### [PASSAGE SHOWN]
──────
Solving an Absolute Value Inequality The Question: 

$|x^2+x-1|-|3x+1|<x^2-2$

I don't really know how to work with absolute values, besides basic ones. 
Here is my attempt at simplifying, can someone tell me where I messed up and give some hints on how to continue?
$|x^2+x-1|-|3x+1|<x^2-2$
$|x^2+x-1|<x^2-2+|3x+1|$
$x^2+x-1<x^2-2+3x+1$ or $x^2+x-1>-x^2+2-3x-1$
$2x>1$ or $x^2+2x-1>0$
Answer:

 $x<-1 $ or $x>-1+\sqrt{2}$

 A: We have four cases which depend on the sign of $(x^2+x-1)$ and $(3x+1)$ (the arguments of the absolute values).

$1)$ If $x\geq -1/3$ then you have to solve
  $$|x^2+x-1|-(3x+1)<x^2-2$$
  or $|x^2+x-1|<x^2+3x-1$.

Two subcases:

$1.1)$ For $-1/3\leq x< (\sqrt{5}-1)/2$, it becomes
  $$-(x^2+x-1)<x^2+3x-1$$
  or $0<2x^2+4x-2$ which holds in this interval for $\sqrt{2}-1<x$.
$1.2)$ For $x\geq (\sqrt{5}-1)/2$, we have
  $$(x^2+x-1)<x^2+3x-1$$
  or $0<2x$, $x>0$ which always satisfied in this interval.



$2)$ If $x< -1/3$ then you have to solve
  $$|x^2+x-1|+(3x+1)<x^2-2$$
  or $|x^2+x-1|<x^2-3x-3$.

Two subcases:

$2.1)$ Now for $-(\sqrt{5}+1)/2<x<-1/3 $, it becomes
  $$-(x^2+x-1)<x^2-3x-3.$$
  or $0<2x^2-2x-4$ which holds in this interval for $x<-1$.
$2.2)$ For $x\leq -(\sqrt{5}+1)/2$, we have
  $$(x^2+x-1)<x^2-3x-3.$$
  or $0<-2x-2$, $x<-1$ which always satisfied in this interval.


Finally, putting all together, we have that the solution is:
$$\mbox{$x>\sqrt{2}-1$ (1.1 and 1.2) or $x<-1$ (2.1 and 2.2).}$$
──────
### [TASKS TO PERFORM]
1) Can you copy the inequality thread above word for word, from "I don't really" up to and including "how to continue?"?
2) Answer these about the inequality thread above:
(a) What solution is given under "Answer:" near the start of the inequality thread?
(b) How many cases does the reply split the problem into, and what do they depend on?
(c) What condition on x defines case 1)?
──────
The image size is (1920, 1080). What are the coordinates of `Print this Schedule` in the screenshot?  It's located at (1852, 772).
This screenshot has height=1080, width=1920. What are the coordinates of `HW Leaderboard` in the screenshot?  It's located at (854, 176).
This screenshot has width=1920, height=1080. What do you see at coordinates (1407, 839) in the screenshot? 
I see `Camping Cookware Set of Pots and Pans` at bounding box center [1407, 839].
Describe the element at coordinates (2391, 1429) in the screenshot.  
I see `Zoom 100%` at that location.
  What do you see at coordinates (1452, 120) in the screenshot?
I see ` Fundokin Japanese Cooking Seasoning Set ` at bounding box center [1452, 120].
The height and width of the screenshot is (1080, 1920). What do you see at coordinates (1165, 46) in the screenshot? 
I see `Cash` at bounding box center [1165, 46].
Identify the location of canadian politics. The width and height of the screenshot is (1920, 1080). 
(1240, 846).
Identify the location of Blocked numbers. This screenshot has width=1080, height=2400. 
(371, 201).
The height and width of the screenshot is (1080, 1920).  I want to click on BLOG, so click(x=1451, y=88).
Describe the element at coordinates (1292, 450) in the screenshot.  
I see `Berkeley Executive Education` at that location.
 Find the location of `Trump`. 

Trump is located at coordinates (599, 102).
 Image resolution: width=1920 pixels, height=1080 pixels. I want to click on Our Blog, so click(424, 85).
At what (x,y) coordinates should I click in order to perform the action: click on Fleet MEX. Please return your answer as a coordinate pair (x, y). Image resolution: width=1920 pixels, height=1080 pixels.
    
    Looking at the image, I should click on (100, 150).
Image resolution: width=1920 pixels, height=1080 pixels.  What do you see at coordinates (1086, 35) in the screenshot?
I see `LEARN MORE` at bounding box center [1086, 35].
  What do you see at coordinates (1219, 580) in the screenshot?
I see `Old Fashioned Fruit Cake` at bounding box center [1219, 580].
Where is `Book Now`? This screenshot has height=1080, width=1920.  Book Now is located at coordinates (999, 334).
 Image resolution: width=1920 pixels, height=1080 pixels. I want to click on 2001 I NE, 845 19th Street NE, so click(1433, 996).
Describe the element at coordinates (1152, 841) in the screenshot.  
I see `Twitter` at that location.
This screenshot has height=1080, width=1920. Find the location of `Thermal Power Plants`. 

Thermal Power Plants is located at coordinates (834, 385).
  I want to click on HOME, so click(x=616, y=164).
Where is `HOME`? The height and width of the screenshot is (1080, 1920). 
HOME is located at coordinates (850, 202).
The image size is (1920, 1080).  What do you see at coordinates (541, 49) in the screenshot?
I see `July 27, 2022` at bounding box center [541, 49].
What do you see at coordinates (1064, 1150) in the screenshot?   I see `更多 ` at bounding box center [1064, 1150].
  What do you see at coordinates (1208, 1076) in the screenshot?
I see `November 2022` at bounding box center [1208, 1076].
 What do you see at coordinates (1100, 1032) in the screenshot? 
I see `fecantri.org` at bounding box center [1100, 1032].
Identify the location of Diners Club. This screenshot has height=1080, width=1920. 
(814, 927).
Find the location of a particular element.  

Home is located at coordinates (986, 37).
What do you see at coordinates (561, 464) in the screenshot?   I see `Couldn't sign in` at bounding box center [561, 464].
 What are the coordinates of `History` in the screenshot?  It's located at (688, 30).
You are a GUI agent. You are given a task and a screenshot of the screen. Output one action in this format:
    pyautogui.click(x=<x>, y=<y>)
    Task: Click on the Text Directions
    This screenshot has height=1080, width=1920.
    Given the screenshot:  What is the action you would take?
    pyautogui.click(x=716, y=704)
──────
### [SOLVED PROBLEMS]
1)
I don't really know how to work with absolute values, besides basic ones. 
Here is my attempt at simplifying, can someone tell me where I messed up and give some hints on how to continue?

2)
(a) $x<-1$ or $x>-1+\sqrt{2}$
(b) Four cases, depending on the sign of $(x^2+x-1)$ and $(3x+1)$.
(c) $x\geq -1/3$